EP by Mark Peters & Elliot Ireland
- Released: October 21, 2016
- Genre: Electronic
- Length: 23:37
- Label: Pedigree Cuts

Mark Peters & Elliot Ireland chronology
| Deep Blue (2015) | Deep Blue Remixes (2016) |  |

= Deep Blue Remixes =

Deep Blue Remixes is a collection of remixes created following the release of Deep Blue, the debut collaborative album by Mark Peters and Elliot Ireland, released on 21 October 2016. This collection was released as an EP by the record label Pedigree Cuts (part of Warner/Chappell Production Music).

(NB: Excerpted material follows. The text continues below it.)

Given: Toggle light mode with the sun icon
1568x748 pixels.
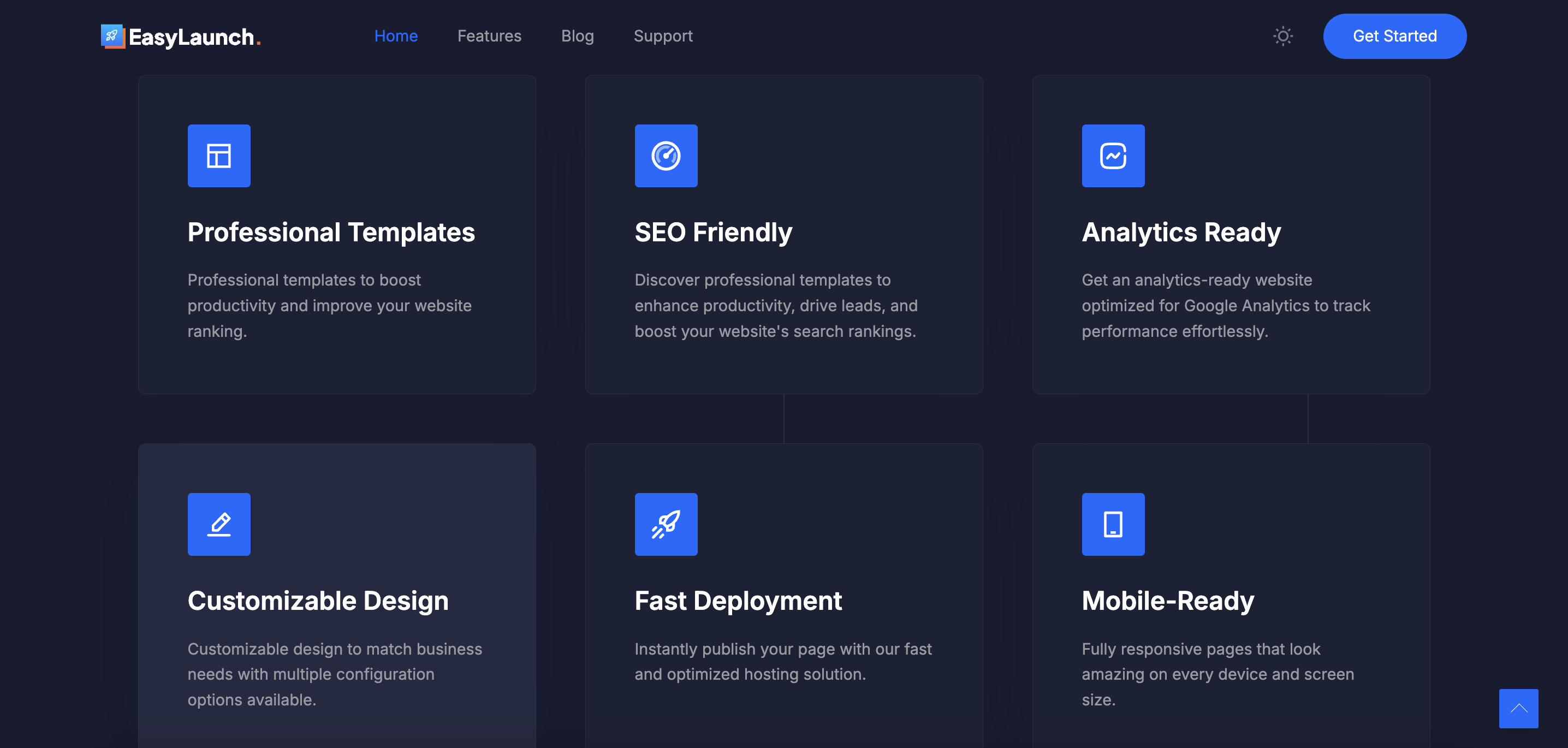Looking at the screenshot, I should [1282, 36].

The EP was originally released via Juno Download on 7 October 2016, and featured an exclusive bonus track, ′Cloudsurfing (Engineers Remix).′ The bonus track was no longer available following the full release.

Professional ratings
Review scores
| Source | Rating |
| The Big Takeover | (favourable) |

==Track listing==

| No. | Title | Length |
|---|---|---|
| 1. | "Oar (Ulrich Schnauss Remix)" | 6:17 |
| 2. | "The Aching Light (Arovane Remix)" | 3:17 |
| 3. | "Mountain of Silver (Jonas Munk Remix)" | 4:49 |
| 4. | "Deep Blue (Engineers Remix)" | 5:39 |
| 5. | "Secret Solstice (Clem Leek Remix)" | 3:35 |
| Total length: |  | 23:37 |

==Personnel==

- Mark Peters: Vocals, guitars, bass, sampler/programming.
- Elliot Ireland: Guitars, bass, piano, synth.

===Additional musicians===
- Sophie McDonnell: Vocals.
- Dan Hewson: Electric piano and piano.
- Flavio Carvalho: Drums.
- Shawn Lee: Drums on 1.

===Producers===
- Produced, recorded and mixed by Mark Peters and Elliot Ireland at Mark's home in York and Pedigree Cuts Studios, London.